Festlich-buntes Konzert für 20 Finger und vier Füße

Genuss an der Orgel

Eingespieltes Team: Das Organisten-Ehepaar Carsten und Iris Lenz aus Ingelheim am Rhein spielten zum Martin-Luther-Kirchenjubiläum in Rotenburg. Foto: Alexandra Koch

Rotenburg. Dies die Fakten in Kurzform: 50-jähriges Bestehen der Martin-Luther-Kirche, zum festlichen Auftakt am Nationalfeiertag Konzert und Kino vereint, ein buntes Programm von der doppelt besetzten Orgelbank, das noch bunter wird durch die mitgelieferte filmische Optik.

Ja, selbst ist der Mann, ist die Frau, ist das Organisten-Ehepaar. Carsten und Iris Lenz aus Ingelheim am Rhein verstehen sich nicht nur aufs geschickte Manual- und Pedalspiel, sie bringen auch die Kameraausrüstung samt Projektionsleinwand mit, um ihre Aktion auf der rückwärtigen Kirchenempore den Konzertbesuchern unten im Saal zu zeigen. Man hört nur, was man sieht – und alles klappt technisch perfekt.

Musikalisch am Noeske-Instrument von 1968 sowieso. Das Elegante, Charmante, das Heiter-Leichtgewichtige dominiert auf dieser einstündigen Reise durch die Musikepochen (seit der Barockzeit) und Herkunftsländer der acht Komponisten (bis Kanada).

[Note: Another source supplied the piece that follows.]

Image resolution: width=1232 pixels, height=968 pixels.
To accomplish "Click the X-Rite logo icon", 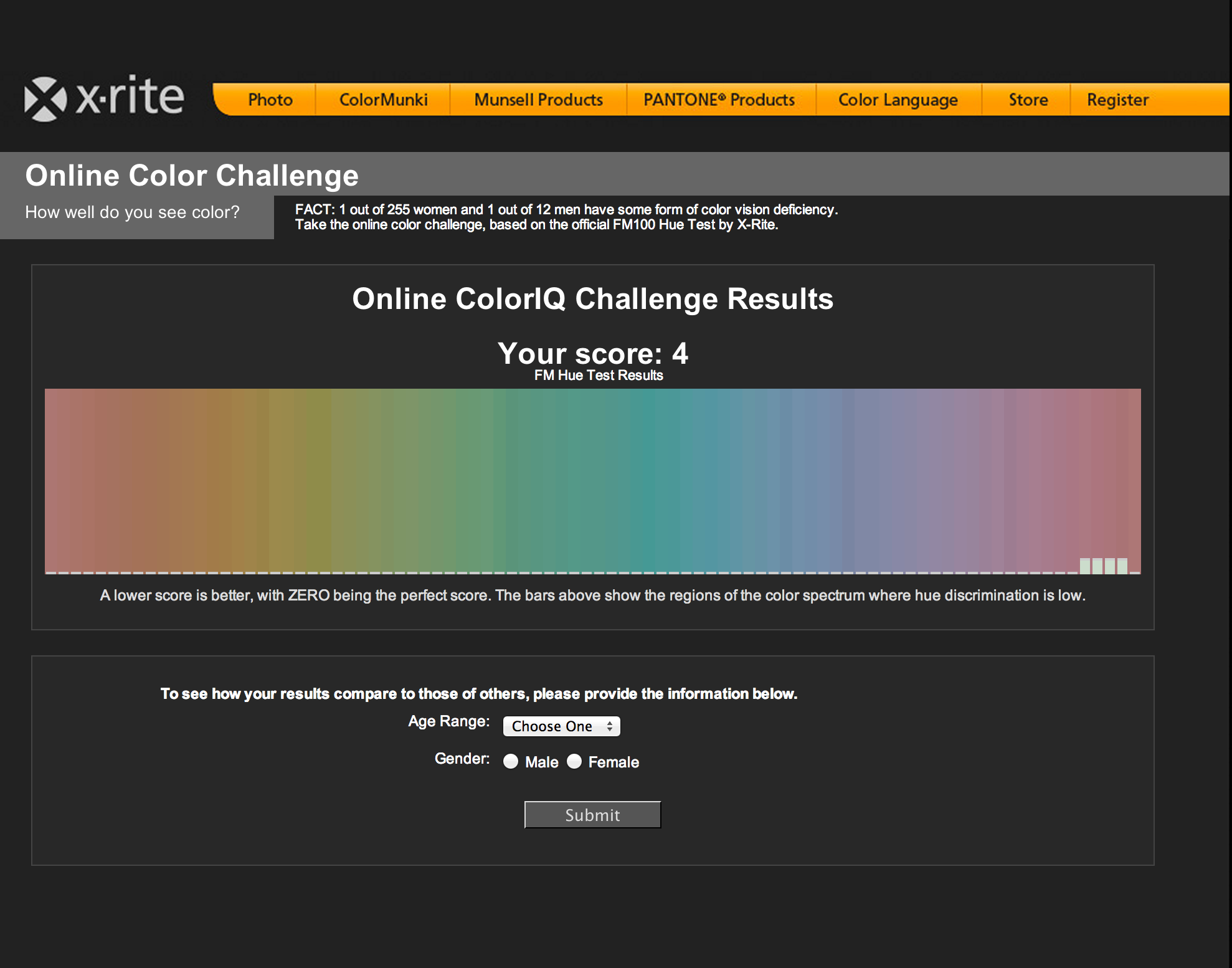I will pyautogui.click(x=45, y=99).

Flinke Finger, leichtes Herz

Es geschieht ja nicht automatisch, dass flinke Finger und Füße einem das Herz leicht machen. Zur körperlichen Gewandtheit müssen Sinn, Fantasie, Ausdruckswille treten. Wie in des US-Amerikaners Eugene Thayer (19. Jh.) Variationen über das eigentlich traurige schottische Volkslied „Auld Long Syne“ (mit finaler Fuge) oder in Carsten Lenz’ eigenen Variationen über „Happy Birthday to you“, die die bunte Programmfülle von der Klassik bis hin zu Walzer, Blues und Ragtime noch einmal süffig aufarbeiten. Man ist übrigens stolz, nur Duo-Originalstücke geboten zu haben.

Zum Zugabenschluss dieses Multimedia-Genusspakets sahen, hörten sich die etwa 60 Orgelfreunde für ihren regen Applaus belohnt mit einem Walzer, getanzt von vier Füßen auf der Pedalanlage und in Großaufnahme schmunzelnd zu bewundern. Merke: Das Begriffspaar Hacke-Spitze gilt nicht nur beim Fußball-, sondern mehr noch beim Orgelpedalspiel.